Stochastic Gradient Descent (SGD) with Momentum and Nesterov Accelerated Gradient
 
    When training machine learning models, choosing the right optimizer can significantly impact the speed and efficiency of convergence. In this blog, we’ll explore two powerful upgrades to the classic Stochastic Gradient Descent (SGD): Momentum and Nesterov Accelerated Gradient (NAG). By the end, you'll have a clear understanding of their concepts, mathematics, and practical implementations.
Introduction to SGD
Stochastic Gradient Descent is the foundation of most optimization algorithms in machine learning. It works by iteratively updating the model's parameters in the direction of the negative gradient of the loss function.
Update Rule:
\(w = w - \eta \nabla L(w)\)
- ( \(w\) ): Model parameters (weights)
- ( \(\eta\) ): Learning rate
- ( \(\nabla L(w)\) ): Gradient of the loss function
However, SGD has limitations, such as:
- Slow convergence in areas with flat gradients or ravines.
- Sensitivity to noisy gradients, leading to oscillations.
To overcome these challenges, Momentum and NAG were introduced.
SGD with Momentum
Momentum enhances SGD by incorporating a "velocity" term, which helps the optimizer build up speed in consistent directions and dampen oscillations.
Key Intuition:
Imagine rolling a ball down a hill. It doesn’t stop immediately when the slope changes—it carries forward its velocity. Similarly, momentum helps the optimizer move faster in the right direction while smoothing oscillations.
Mathematics:
- Velocity update:
 \(v_t = \beta v_{t-1} - \eta \nabla L(w)\)
Parameter update:
\(w = w + v_t\)
Here:
- ( \(\beta\) ): Momentum factor (usually 0.9)
- ( \(\eta\) ): Learning rate
- ( \(\nabla L(w)\) ): Gradient of the loss function
Benefits:
- Accelerates convergence, especially in flat regions of the loss landscape.
- Reduces oscillations in ravines where gradients differ sharply.

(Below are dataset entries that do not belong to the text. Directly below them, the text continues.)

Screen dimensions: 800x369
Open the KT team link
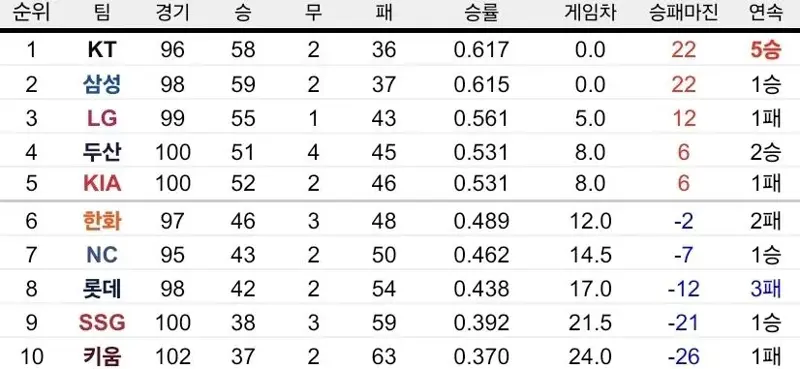(102, 50)
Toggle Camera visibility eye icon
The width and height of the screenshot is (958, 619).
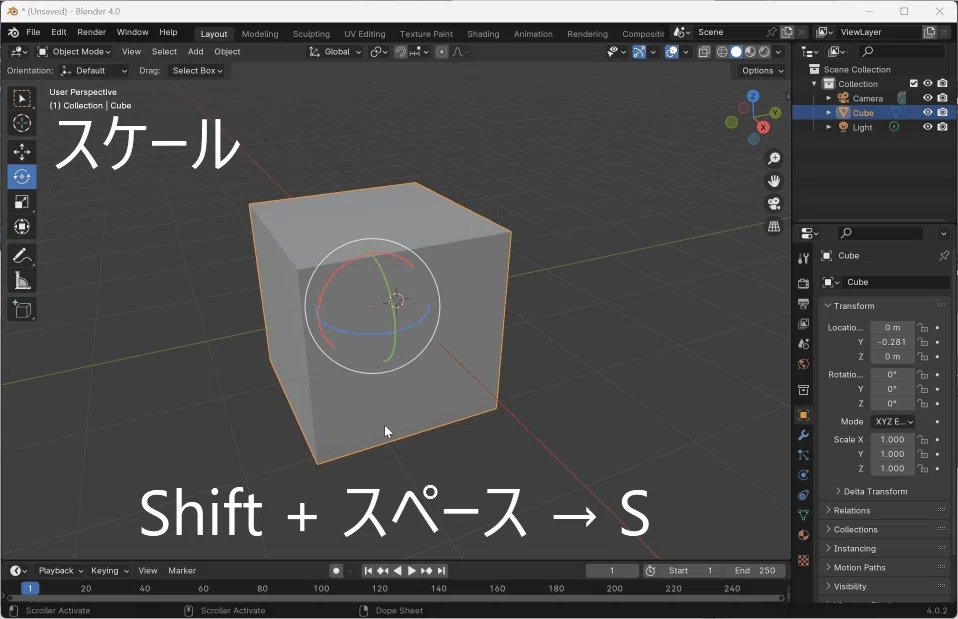click(927, 98)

Nesterov Accelerated Gradient (NAG)
NAG improves on momentum by "looking ahead" at the future position of the parameters before computing the gradient.
Key Intuition:
While driving, anticipating a turn allows you to adjust the wheel in advance. NAG uses this concept by calculating the gradient at a "look-ahead" position.
Mathematics:
- Look-ahead position:
 \(\tilde{w} = w + \beta v_{t-1}\)
- Gradient calculation:
 \(g = \nabla L(\tilde{w})\)
- Velocity update:
 \(v_t = \beta v_{t-1} - \eta g\)
- Parameter update:
 \(w = w + v_t\)
Benefits:
- Provides a more precise update by considering future gradients.

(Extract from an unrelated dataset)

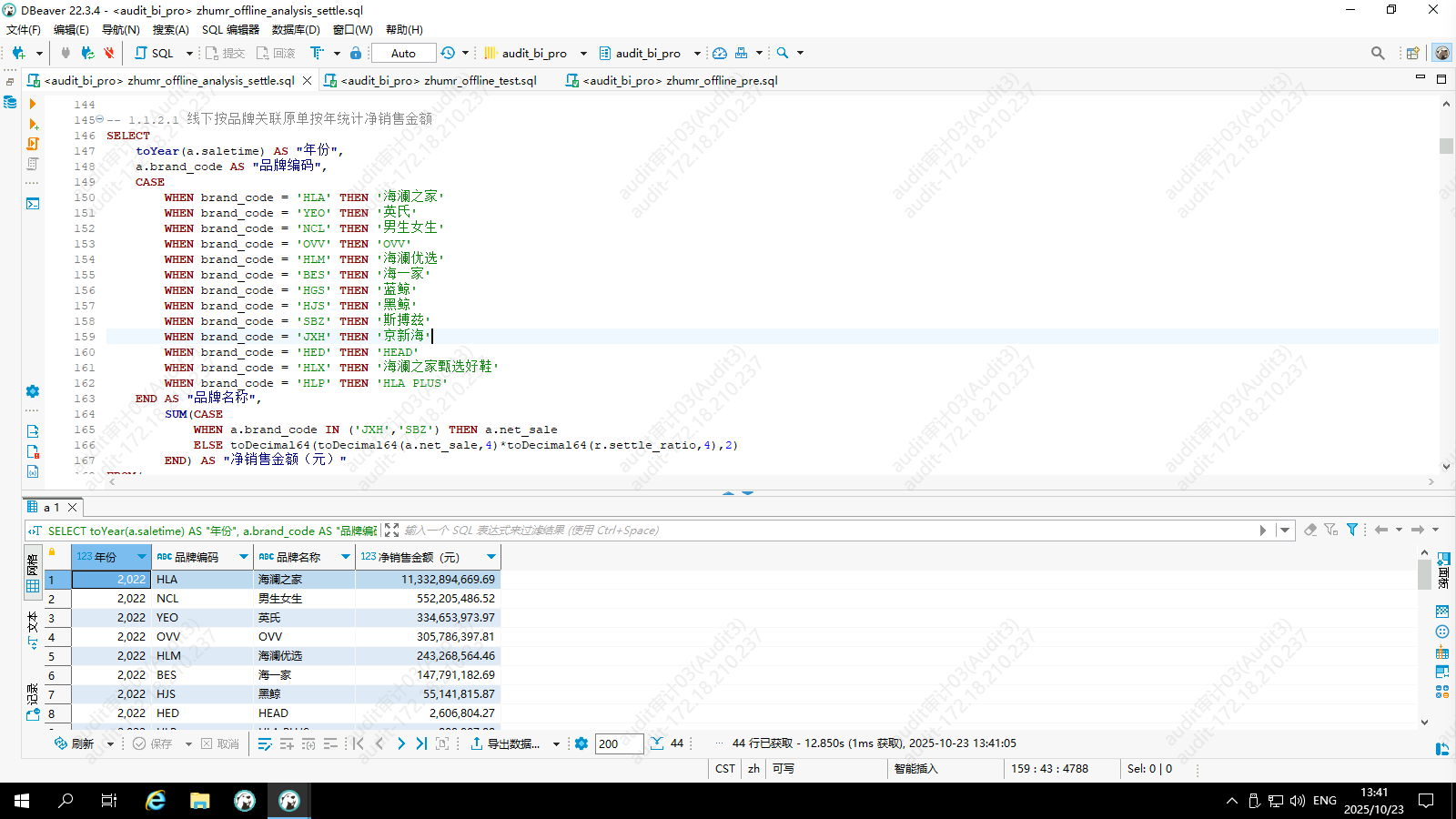Image resolution: width=1456 pixels, height=819 pixels.
Task: Click the result settings gear icon
Action: (x=581, y=743)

- Further reduces oscillations and overshooting compared to momentum alone.
Code Implementation
Let’s see how to implement these optimizers in Python.
Vanilla SGD
# Dummy loss function
def gradient(x):
    return 2 * (x - 3)
x = 0  # Initial value
learning_rate = 0.1
iterations = 50
for _ in range(iterations):
    grad = gradient(x)
    x -= learning_rate * grad
    print(f"x: {x:.4f}")
SGD with Momentum
x = 0
velocity = 0
momentum = 0.9
for _ in range(iterations):
    grad = gradient(x)
    velocity = momentum * velocity - learning_rate * grad
    x += velocity
    print(f"x: {x:.4f}")
Nesterov Accelerated Gradient
x = 0
velocity = 0
for _ in range(iterations):
    look_ahead = x + momentum * velocity
    grad = gradient(look_ahead)
    velocity = momentum * velocity - learning_rate * grad
    x += velocity
    print(f"x: {x:.4f}")
Using PyTorch
import torch.optim as optim
# Example model
model = torch.nn.Linear(1, 1)
# SGD with Momentum
optimizer_momentum = optim.SGD(model.parameters(), lr=0.1, momentum=0.9)
# NAG
optimizer_nag = optim.SGD(model.parameters(), lr=0.1, momentum=0.9, nesterov=True)
Real-World Applications
- Faster Convergence: Momentum and NAG significantly reduce the training time for machine learning models.
- Smooth Optimization: Both methods handle noisy gradients and oscillations better, making them ideal for complex loss landscapes.
- Widely Adopted: These optimizers are used in state-of-the-art deep learning frameworks like PyTorch and TensorFlow.
Comparison: Vanilla SGD, Momentum, and NAG
Below is a visualization showing the convergence speeds of the three methods.

Conclusion
Momentum and Nesterov Accelerated Gradient are essential tools in any machine learning practitioner’s toolkit. They are simple upgrades to SGD that make a big difference in training efficiency and model performance.